#SearchingForPapasSecretsInHitlersBerlin – Egonne Roth
#Naledi
Funerals often trigger reflection and introspection because of involuntary nostalgia in the face of a final farewell. The author was no exception: When she stood next to the grave of her father, something inside her was triggered. And when a slim, seemingly insignificant file containing documents pertaining to her paternal grandfather, was thereafter unceremoniously dumped onto her lap, a single sentence ‘I am a full Jew’ set in motion a chain of events that would continue for almost three decades, would take her to Israel, Poland, and Germany, and would alter the course of her life completely.
Her father, Edgar Essad Emil Roth was born in Germany on 14 January 1929 and was buried in Cape Town, South Africa, on 8 April 1994. The author knew several aspects of him: his love for music and books, the fact that he was an excellent cook and a lover of fine art who referred to her in endearing terms such as ‘Darlinkie’ or ‘my chicken child’. Also, that he was a womanizer, incapable of committing to a monogamous relationship, prone to mood swings, emotionally unpredictable and able to burst into violent fits of anger for no apparent reason. But of his past in Germany, she was blissfully unaware: ‘My apathy about his background began to crumble in the light of a tale that was obviously more complex than the one I had created in my head…’ (17)
The challenge of a quest into the past is often the regret of failure to ask questions timeously, especially when the subject was reluctant to revisit childhood trauma, as was the case with her father who, as a mere child in wartime Berlin, was subjected to antisemitism due to him being half Jewish, referred to as an ‘untermensch’ – less than a human: ‘They want to bury the past or rewrite it, as my father had done. We, their children, unwittingly cooperate with their silence, incorporating their unwillingness to talk with our unwillingness to know or ask.’ (34)

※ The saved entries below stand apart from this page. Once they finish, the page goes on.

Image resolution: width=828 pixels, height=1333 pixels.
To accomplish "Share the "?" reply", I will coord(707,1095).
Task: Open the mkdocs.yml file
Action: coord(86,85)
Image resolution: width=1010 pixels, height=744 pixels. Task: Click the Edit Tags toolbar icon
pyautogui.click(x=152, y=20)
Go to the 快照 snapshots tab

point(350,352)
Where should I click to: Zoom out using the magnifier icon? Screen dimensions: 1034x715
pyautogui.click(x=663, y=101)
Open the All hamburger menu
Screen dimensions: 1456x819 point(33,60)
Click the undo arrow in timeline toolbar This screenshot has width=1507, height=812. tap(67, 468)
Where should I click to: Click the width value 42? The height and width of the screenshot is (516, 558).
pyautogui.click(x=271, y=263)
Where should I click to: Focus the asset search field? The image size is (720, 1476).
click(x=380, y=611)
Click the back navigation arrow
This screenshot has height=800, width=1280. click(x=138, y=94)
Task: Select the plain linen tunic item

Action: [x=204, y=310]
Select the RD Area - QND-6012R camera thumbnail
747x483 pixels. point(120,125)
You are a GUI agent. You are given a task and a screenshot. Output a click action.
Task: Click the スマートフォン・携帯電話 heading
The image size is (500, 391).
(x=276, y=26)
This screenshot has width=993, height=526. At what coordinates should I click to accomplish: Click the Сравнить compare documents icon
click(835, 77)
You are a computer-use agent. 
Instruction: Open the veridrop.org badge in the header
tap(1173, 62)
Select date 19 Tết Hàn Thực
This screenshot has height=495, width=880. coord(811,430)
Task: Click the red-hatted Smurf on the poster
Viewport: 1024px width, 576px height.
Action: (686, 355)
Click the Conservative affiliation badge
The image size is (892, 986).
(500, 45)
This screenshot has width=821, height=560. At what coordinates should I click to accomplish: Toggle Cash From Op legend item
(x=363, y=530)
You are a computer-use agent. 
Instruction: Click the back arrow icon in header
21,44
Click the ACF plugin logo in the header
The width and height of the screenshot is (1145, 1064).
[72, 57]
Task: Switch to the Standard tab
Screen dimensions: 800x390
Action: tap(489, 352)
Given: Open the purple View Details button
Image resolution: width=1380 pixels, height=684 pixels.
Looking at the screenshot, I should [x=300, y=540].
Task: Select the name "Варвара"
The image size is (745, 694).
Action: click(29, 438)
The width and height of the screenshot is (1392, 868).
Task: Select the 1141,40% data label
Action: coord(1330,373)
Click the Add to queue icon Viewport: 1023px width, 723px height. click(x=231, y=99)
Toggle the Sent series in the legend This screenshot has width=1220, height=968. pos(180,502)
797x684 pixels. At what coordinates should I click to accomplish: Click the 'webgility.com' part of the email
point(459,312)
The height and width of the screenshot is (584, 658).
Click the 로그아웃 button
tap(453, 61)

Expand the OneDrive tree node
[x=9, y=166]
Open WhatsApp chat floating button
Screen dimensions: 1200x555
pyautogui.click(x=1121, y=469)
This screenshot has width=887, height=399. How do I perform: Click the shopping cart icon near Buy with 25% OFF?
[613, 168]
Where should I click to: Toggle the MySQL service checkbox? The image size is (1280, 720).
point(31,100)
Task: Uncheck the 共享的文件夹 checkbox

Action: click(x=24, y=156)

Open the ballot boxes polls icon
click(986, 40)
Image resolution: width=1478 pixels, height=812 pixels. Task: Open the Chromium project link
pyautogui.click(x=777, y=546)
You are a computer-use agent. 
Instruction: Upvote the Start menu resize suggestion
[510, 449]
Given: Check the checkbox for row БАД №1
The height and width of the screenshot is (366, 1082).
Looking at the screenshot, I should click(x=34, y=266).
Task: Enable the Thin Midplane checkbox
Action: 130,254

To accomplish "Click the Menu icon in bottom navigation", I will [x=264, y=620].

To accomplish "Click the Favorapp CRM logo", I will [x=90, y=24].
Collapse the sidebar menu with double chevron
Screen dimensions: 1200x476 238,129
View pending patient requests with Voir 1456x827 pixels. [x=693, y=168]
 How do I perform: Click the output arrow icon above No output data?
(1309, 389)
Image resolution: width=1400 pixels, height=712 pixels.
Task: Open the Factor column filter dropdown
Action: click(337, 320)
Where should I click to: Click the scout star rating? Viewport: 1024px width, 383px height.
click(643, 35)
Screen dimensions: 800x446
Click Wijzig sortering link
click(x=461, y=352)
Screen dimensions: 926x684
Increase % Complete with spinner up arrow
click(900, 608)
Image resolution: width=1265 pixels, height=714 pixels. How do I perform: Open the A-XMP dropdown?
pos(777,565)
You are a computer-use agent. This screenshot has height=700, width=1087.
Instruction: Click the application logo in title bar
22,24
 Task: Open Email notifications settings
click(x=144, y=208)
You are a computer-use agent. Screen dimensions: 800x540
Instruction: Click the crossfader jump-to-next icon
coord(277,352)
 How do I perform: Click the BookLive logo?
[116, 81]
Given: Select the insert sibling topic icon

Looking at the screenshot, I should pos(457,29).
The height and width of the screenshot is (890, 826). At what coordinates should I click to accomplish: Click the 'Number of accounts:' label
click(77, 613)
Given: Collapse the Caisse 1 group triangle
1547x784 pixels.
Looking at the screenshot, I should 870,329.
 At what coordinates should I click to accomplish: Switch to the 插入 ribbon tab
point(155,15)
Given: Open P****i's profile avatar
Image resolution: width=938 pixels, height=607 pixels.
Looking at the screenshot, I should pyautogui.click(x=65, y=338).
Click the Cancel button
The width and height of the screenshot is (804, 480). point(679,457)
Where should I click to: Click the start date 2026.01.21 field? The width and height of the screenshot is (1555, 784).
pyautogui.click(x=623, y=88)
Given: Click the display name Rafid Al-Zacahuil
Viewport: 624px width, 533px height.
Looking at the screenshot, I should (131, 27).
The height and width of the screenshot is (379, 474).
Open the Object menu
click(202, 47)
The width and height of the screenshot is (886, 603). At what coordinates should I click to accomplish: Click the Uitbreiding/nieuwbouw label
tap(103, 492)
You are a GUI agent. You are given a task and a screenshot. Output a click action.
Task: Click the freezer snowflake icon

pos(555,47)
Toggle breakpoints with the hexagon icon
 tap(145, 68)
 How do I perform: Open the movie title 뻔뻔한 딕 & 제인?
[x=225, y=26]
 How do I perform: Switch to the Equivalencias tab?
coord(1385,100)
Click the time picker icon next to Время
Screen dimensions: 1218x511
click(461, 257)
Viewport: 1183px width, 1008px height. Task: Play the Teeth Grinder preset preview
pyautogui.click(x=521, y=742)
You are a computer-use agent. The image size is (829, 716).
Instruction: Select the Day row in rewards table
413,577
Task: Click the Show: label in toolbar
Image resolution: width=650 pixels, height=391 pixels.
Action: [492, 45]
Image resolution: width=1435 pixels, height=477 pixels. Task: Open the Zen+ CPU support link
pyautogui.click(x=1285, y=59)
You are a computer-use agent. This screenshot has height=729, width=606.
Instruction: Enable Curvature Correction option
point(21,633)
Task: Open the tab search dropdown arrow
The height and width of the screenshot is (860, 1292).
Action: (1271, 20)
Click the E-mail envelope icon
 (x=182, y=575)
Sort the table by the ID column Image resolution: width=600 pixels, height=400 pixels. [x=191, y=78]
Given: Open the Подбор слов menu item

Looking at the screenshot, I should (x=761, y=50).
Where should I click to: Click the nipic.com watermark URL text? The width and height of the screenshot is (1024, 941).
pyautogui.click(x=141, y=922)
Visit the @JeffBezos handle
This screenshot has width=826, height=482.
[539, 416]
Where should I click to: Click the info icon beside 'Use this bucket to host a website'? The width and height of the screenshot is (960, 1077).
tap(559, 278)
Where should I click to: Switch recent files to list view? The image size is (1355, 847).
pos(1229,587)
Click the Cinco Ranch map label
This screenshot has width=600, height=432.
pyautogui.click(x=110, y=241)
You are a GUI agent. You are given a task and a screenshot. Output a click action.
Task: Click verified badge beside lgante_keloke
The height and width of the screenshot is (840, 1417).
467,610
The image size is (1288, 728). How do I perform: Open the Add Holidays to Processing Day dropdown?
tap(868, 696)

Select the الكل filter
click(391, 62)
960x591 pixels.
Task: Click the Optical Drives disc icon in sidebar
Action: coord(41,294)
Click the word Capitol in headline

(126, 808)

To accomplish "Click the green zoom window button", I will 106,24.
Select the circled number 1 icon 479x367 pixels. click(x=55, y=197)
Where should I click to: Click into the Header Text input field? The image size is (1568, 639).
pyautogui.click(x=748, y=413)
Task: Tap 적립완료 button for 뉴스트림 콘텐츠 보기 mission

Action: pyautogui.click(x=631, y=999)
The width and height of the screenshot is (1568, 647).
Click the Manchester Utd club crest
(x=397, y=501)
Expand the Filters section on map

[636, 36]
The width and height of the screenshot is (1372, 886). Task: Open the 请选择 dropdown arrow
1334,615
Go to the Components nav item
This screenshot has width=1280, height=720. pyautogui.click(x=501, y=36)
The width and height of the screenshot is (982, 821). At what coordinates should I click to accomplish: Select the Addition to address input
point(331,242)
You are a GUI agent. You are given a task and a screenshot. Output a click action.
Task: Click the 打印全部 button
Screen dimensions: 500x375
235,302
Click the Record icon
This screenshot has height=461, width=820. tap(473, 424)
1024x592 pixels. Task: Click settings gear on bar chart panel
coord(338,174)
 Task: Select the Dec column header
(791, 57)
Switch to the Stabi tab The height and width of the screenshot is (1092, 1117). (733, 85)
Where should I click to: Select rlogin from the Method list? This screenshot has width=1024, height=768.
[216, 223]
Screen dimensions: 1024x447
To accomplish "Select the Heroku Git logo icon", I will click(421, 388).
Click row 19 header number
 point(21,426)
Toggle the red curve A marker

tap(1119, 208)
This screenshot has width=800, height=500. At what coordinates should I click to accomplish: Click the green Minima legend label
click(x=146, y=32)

With the assistance of documents, albeit often incomplete or illegible; interviews with surviving witnesses, and visits to cemeteries and archives, the author was able to establish at least partially who her father really was – and, henceforth, what that meant in respect of her own search for identity. His early years in Hitler’s Berlin, the secrets that he chose not to share, are revealed in detail, making the past come alive: His Jewish father fled to South Africa in 1939, leaving his wife, an authentic Aryan, and their two mischling children to fend for themselves. At the tender age of ten he had to become the caretaker of his mother and younger sister whilst facing the onslaughts of war, discrimination, famine, bombings, and the death of loved ones, including his aunt, in Auschwitz.
During the search for her paternal heritage, the author discovers and embraces her own roots; her memoir revealing her journey as much a loving biography of the man known to her as ‘Papa’. The book is highly recommended for lovers of memoirs, biographies, and history.